## WHAT THE EXERCISE ASKS
Retype the records word for word, starting with the first line and going on through the line that contains "click(61, 76)", including that line. Leave the pictures out of your copy.

-- START RECORDS SUPPLIED --

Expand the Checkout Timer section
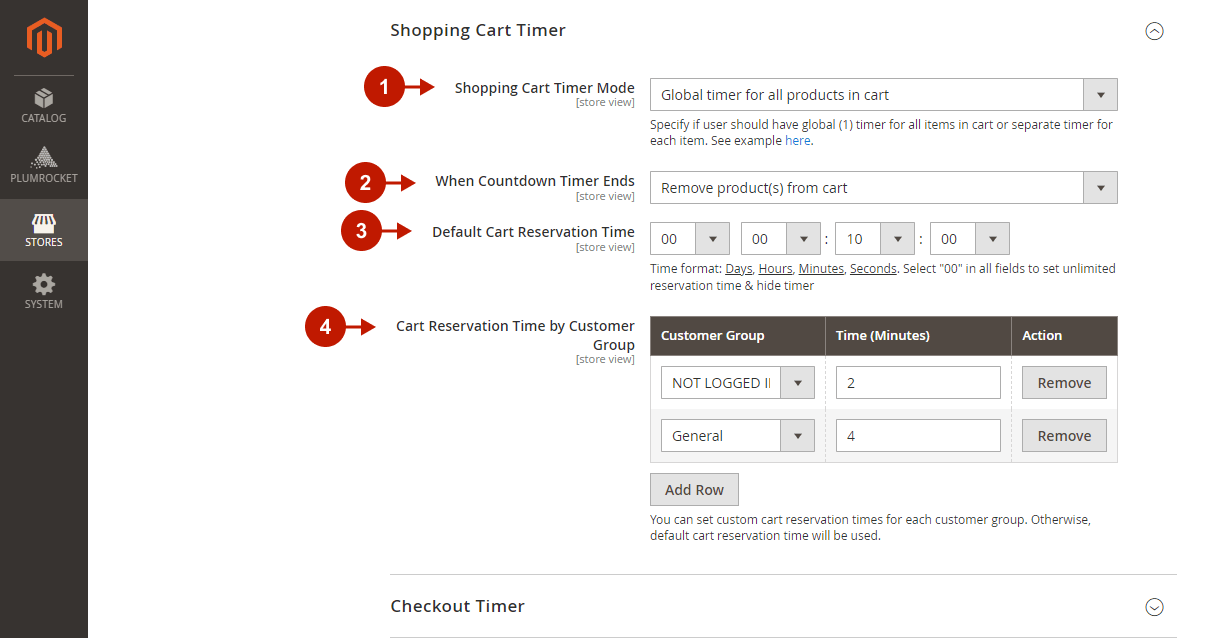 coord(1154,607)
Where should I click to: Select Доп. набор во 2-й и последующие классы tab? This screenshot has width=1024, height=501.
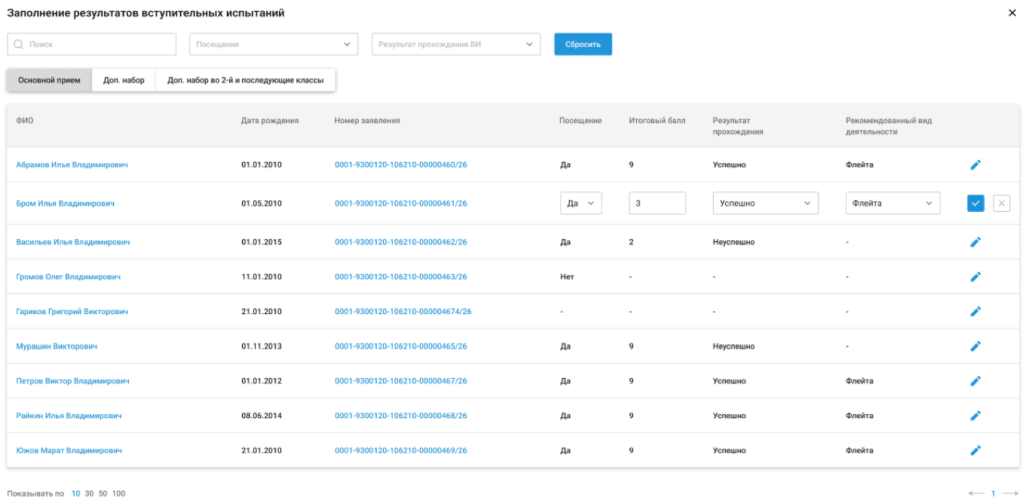[x=245, y=81]
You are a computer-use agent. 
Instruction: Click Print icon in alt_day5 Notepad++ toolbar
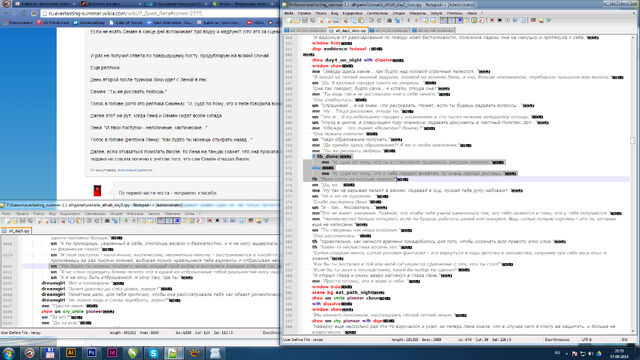(53, 221)
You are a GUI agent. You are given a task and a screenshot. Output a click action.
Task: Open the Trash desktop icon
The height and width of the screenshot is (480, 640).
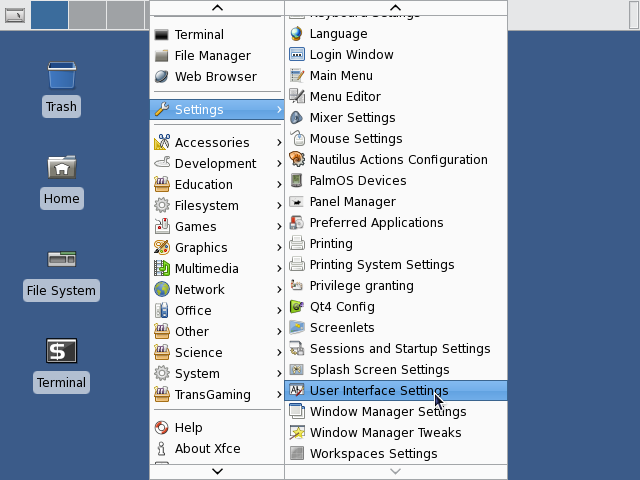click(61, 76)
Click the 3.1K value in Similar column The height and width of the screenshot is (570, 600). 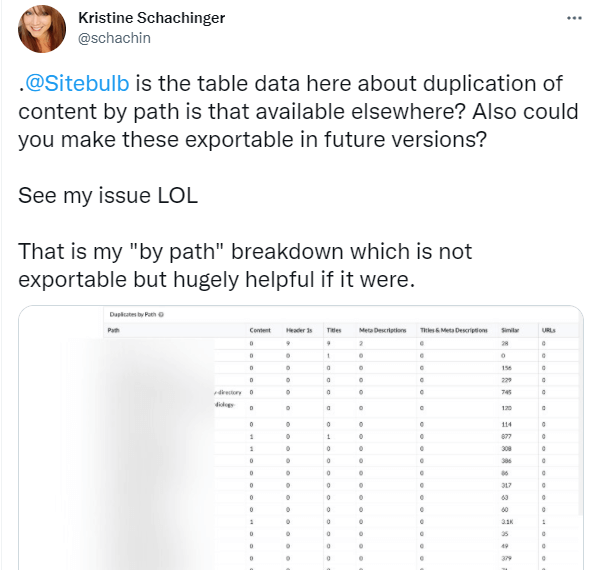pos(507,522)
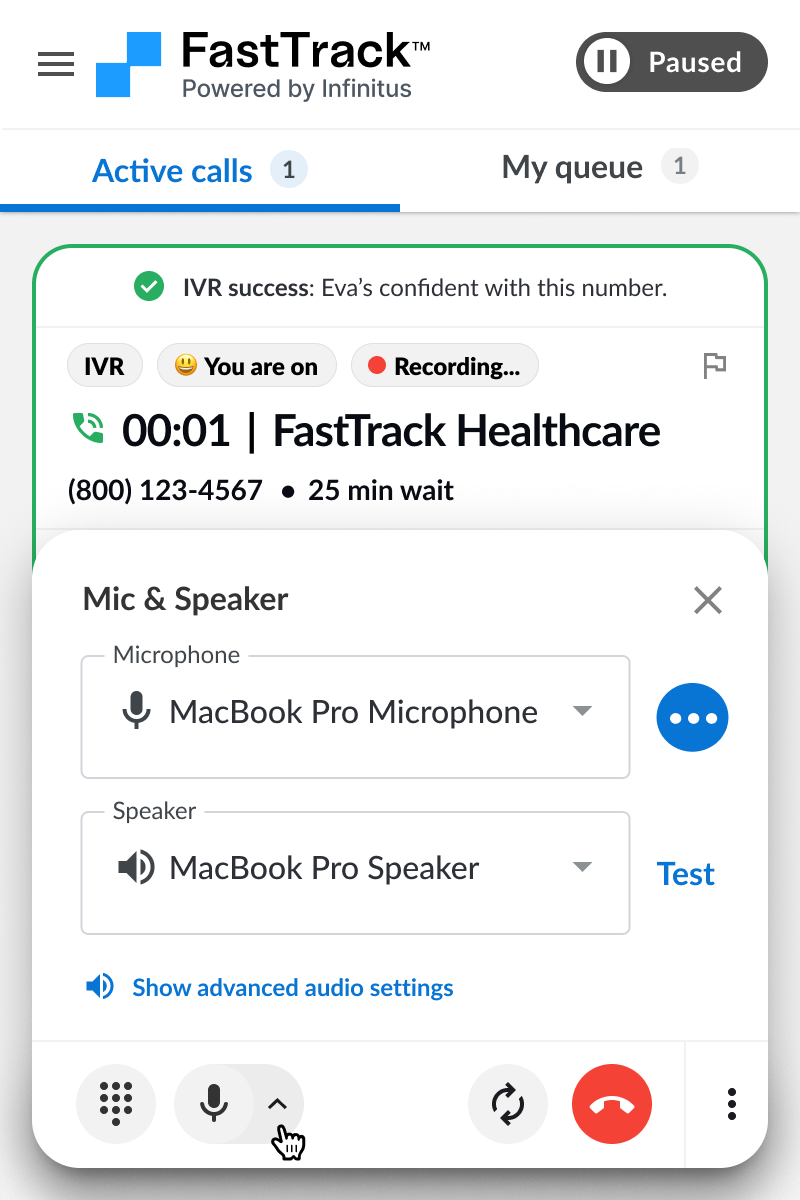Click the green phone call status icon
Screen dimensions: 800x1200
point(89,429)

-- END RECORDS SUPPLIED --

## SOLUTION FOR THIS PROBLEM
Expand the Checkout Timer section
 coord(1154,607)
Where should I click to: Select Доп. набор во 2-й и последующие классы tab? This screenshot has width=1024, height=501.
[x=245, y=81]
You are a computer-use agent. 
Instruction: Click Print icon in alt_day5 Notepad++ toolbar
(53, 221)
You are a GUI agent. You are given a task and a screenshot. Output a click action.
Task: Open the Trash desktop icon
The height and width of the screenshot is (480, 640).
click(61, 76)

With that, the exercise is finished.